Nairobi - As duas principais facções políticas do Quênia assinaram ontem um acordo para pôr fim à crise que atinge o país desde o final de dezembro, informou um porta-voz do ex-secretário-geral da ONU, Kofi Annan, que atua como mediador. Os detalhes do acordo serão revelados por Annan em uma coletiva de imprensa hoje.
Na sexta-feira passada, o deputado de oposição William Rutto anunciou que o partido do presidente Mwai Kibaki havia aceitado formar o governo de coalizão. O objetivo seria acabar com os protestos dos opositores que afirmam que a eleição de Kibaki foi fraudulenta.
Rutto, que faz parte do Movimento Democrático Orange, disse que “finalmente os dois lados concordaram que o país enfrenta uma crise e que ambos precisam agir''. Um dia antes, o líder da oposição, Raila Odinga, se desculpou após afirmar que o presidente Kibaki deveria renunciar.
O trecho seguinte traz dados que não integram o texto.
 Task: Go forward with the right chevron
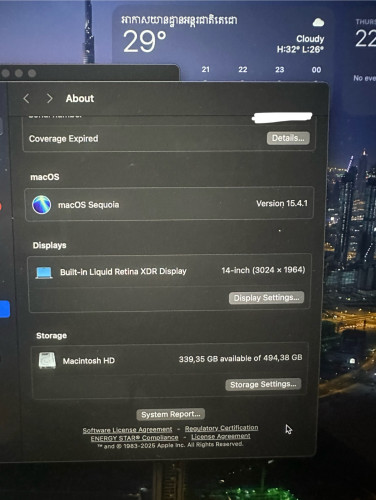49,98
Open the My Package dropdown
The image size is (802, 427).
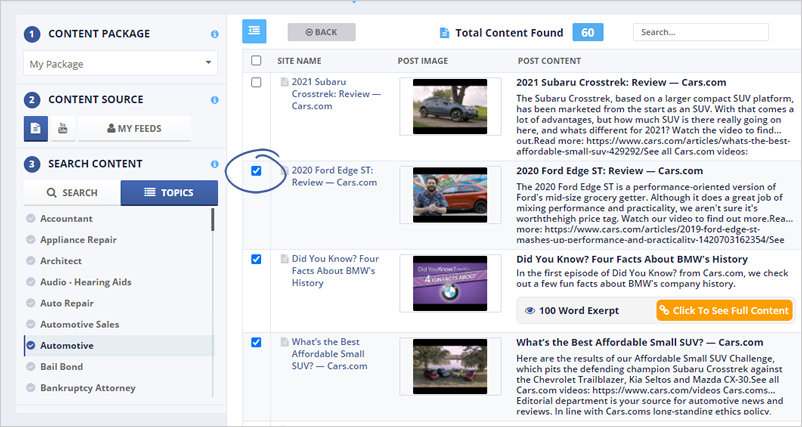tap(120, 64)
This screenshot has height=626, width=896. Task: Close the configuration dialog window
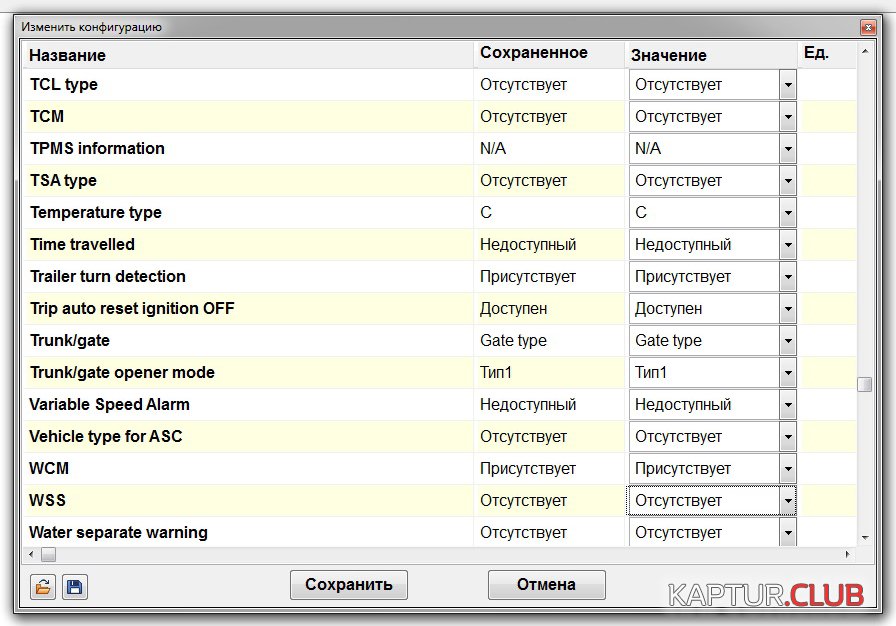(867, 28)
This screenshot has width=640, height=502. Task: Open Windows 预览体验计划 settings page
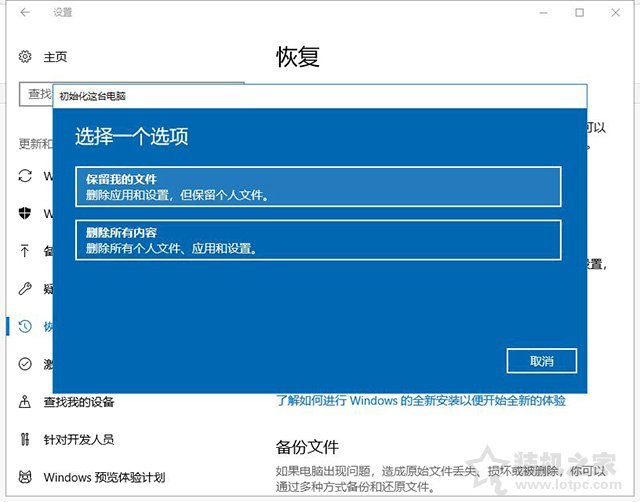pyautogui.click(x=104, y=477)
Durante uma reunião de bispos na capital do país, Nairóbi, o presidente Kibaki disse que se sente encorajado diante do progresso nos diálogos com a oposição e reiterou que ele e toda sua equipe “apóiam o processo”.
Violência
Os distúrbios no Quênia começaram em 27 de dezembro, quando a oposição acusou o governo de fraudar o resultado das eleições. Desde então, mais de 300 mil pessoas tiveram de abandonar suas residências e mais de mil mortes foram registradas.
Observadores internacionais criticaram o resultado das eleições e até mesmo o chefe da comissão eleitoral do Quênia disse publicamente que não sabe quem venceu as eleições.